Researchers have built a microscope that doesn’t need a lens – and it works as well as traditional equipment.
The team, from UCLA, say it’s the first lens-free microscope that analyses tissues in 3D. When a sample of tissue or blood is placed on a slide and inserted into the device, a sensor array (on the same kind of microchip used in mobile phone cameras) records the shadows it creates. This is then turned into a hologram, giving scientists and doctors a 3D view of the sample, with any abnormalities marked in contrasting colours so they’re easy to spot.

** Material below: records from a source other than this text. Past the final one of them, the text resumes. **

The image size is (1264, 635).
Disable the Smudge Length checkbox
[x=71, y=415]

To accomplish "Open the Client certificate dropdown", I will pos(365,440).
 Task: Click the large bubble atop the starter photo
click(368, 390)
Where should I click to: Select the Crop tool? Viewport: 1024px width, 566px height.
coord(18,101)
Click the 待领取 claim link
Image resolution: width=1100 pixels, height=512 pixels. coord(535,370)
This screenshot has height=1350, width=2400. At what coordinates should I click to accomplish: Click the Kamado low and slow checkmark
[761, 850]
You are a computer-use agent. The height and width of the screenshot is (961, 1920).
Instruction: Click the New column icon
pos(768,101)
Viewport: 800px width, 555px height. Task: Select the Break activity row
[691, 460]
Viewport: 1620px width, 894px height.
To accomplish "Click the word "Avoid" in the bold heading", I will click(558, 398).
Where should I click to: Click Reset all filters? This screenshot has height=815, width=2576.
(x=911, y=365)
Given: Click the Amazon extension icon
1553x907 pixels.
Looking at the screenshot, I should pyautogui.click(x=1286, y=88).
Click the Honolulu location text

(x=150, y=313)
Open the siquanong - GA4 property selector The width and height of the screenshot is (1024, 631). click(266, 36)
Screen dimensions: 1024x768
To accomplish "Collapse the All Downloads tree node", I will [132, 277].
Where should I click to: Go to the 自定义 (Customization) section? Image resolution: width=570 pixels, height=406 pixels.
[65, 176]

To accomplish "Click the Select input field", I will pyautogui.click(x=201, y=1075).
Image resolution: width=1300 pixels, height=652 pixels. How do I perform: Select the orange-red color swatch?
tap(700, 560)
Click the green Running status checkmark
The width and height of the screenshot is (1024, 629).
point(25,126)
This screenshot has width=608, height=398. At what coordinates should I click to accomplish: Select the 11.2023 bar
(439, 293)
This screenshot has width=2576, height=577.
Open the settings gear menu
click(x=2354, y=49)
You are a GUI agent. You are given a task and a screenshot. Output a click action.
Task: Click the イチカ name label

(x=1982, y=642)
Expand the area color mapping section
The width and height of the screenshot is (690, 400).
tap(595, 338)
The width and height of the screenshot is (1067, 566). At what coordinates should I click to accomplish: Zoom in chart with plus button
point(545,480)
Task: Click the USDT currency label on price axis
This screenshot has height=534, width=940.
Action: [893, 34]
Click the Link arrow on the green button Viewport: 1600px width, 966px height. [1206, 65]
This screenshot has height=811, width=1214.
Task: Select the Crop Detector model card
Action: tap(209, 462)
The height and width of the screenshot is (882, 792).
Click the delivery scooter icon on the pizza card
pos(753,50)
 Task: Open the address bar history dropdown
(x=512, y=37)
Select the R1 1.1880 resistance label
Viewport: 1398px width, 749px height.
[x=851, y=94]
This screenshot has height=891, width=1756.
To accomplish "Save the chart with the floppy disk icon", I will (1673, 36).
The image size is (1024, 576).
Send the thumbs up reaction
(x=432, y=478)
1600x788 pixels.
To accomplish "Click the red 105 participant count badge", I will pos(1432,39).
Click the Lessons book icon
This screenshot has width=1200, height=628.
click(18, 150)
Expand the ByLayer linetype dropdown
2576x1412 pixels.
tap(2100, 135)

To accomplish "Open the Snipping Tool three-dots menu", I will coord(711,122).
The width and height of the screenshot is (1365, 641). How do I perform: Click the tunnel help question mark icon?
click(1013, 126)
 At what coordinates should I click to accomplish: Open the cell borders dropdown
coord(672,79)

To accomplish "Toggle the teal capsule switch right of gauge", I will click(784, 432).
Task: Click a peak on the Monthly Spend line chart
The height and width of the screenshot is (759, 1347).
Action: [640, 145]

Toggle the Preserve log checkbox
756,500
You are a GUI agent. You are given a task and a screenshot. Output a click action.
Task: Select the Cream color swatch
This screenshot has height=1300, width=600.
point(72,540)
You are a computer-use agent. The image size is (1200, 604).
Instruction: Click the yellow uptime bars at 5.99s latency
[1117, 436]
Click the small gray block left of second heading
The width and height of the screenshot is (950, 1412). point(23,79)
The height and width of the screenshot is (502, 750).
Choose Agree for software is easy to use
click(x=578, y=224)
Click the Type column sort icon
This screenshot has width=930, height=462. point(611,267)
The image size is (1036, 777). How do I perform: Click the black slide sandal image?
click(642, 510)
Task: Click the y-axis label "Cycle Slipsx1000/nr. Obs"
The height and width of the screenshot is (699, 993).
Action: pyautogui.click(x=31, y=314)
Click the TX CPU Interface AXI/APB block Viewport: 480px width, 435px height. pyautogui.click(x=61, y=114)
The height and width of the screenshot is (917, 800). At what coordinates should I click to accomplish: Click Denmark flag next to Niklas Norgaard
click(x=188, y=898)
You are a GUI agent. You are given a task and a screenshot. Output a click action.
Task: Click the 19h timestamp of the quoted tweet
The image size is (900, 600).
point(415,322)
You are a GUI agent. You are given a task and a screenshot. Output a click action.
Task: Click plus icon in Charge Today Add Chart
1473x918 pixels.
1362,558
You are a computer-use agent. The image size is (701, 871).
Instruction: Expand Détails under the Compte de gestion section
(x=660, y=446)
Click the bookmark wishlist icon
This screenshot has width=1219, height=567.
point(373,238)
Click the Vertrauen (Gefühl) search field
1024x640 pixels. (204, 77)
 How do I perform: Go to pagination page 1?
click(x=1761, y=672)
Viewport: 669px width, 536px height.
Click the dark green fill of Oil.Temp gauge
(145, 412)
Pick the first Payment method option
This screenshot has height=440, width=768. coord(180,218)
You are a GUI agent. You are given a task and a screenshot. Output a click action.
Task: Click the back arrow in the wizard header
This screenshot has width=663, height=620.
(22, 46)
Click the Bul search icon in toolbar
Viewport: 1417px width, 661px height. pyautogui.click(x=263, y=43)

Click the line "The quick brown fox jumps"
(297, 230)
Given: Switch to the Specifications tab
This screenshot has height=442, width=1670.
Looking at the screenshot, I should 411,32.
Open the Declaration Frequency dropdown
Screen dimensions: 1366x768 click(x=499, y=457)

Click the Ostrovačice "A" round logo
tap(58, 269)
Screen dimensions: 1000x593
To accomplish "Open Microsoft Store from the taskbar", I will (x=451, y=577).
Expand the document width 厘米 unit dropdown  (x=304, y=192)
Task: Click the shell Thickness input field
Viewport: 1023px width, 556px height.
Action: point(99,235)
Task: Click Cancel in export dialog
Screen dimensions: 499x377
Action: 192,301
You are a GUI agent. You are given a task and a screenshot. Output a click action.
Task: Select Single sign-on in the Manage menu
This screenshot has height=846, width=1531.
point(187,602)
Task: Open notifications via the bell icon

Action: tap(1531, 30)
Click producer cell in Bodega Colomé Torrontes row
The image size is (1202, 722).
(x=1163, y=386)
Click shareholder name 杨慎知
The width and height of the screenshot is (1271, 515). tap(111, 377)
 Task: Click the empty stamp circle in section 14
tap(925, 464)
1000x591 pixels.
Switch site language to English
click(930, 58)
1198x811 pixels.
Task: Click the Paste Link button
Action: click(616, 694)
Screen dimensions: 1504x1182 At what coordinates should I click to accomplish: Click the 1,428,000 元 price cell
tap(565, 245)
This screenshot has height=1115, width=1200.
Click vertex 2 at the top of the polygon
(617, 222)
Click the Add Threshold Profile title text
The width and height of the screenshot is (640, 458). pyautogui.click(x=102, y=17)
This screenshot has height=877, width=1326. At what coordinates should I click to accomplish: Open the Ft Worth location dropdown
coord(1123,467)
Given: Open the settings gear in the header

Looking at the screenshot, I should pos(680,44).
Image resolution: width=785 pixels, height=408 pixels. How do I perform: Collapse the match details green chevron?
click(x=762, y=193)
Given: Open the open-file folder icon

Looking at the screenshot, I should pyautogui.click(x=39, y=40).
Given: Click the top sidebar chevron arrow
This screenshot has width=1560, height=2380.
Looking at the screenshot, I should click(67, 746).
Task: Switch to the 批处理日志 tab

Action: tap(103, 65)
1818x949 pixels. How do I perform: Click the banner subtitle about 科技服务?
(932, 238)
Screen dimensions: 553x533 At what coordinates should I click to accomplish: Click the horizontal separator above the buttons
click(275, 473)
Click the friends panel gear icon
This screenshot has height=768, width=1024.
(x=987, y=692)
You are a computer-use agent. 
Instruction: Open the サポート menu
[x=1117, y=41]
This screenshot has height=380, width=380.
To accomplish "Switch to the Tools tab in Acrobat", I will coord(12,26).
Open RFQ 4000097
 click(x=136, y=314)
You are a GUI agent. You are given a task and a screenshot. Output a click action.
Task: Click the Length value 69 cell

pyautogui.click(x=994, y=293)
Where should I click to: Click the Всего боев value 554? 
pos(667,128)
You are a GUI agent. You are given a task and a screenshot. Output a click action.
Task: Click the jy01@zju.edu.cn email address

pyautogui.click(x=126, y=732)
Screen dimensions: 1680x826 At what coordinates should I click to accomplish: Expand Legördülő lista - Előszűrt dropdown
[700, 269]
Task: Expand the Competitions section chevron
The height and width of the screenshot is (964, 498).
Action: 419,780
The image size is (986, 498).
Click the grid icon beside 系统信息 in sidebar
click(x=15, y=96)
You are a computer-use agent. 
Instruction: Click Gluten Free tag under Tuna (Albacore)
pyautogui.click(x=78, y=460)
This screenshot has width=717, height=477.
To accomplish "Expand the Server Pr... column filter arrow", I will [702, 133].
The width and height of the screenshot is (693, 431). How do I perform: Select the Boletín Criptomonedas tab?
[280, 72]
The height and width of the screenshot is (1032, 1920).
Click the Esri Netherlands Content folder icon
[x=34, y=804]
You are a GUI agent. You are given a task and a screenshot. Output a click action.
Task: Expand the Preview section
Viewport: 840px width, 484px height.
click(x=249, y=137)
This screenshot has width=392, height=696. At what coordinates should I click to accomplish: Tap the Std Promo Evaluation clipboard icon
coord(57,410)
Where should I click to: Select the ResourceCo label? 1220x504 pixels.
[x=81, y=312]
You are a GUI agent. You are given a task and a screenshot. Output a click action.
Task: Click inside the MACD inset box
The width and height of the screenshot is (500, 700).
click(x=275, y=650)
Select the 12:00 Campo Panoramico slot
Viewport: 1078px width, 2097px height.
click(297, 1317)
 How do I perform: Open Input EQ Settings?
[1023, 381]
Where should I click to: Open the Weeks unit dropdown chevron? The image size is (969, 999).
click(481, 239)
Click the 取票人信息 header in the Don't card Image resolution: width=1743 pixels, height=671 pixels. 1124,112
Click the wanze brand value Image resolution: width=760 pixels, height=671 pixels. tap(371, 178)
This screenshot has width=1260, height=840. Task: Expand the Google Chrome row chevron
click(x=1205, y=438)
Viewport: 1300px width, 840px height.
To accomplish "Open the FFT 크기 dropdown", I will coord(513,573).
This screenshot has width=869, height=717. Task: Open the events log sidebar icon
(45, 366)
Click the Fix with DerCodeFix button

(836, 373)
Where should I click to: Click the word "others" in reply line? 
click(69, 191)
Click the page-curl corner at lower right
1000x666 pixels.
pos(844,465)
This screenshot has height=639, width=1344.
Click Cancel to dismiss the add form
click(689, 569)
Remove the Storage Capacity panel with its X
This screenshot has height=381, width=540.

It’s one of many smart new diagnostic devices developed in Professor Aydogan Ozcan’s engineering lab at the California university. Past projects include smartphone attachments that can analyse food for allergens or water for heavy metal toxicity, and using Google Glass to process medical test results. The lens-free microscope not only works well, its images are hundreds of times larger than conventional optical microscopes, meaning they can be analysed much more quickly, a breakthrough in the diagnosis of cancer and other diseases. ‘This is a milestone in the work we’ve been doing,’ Ozcan says.
His team trialled their device with cells known to contain cervical cancer, breast cancer, and sickle cell anaemia. An independent pathologist conducted a blind test comparing image samples from a range of microscopes including this one, and found the lens-free microscope was 99% accurate – comparable with existing, and vastly more expensive, diagnostic tools. Its inventors hope that in future it could be used in remote areas, including developing countries.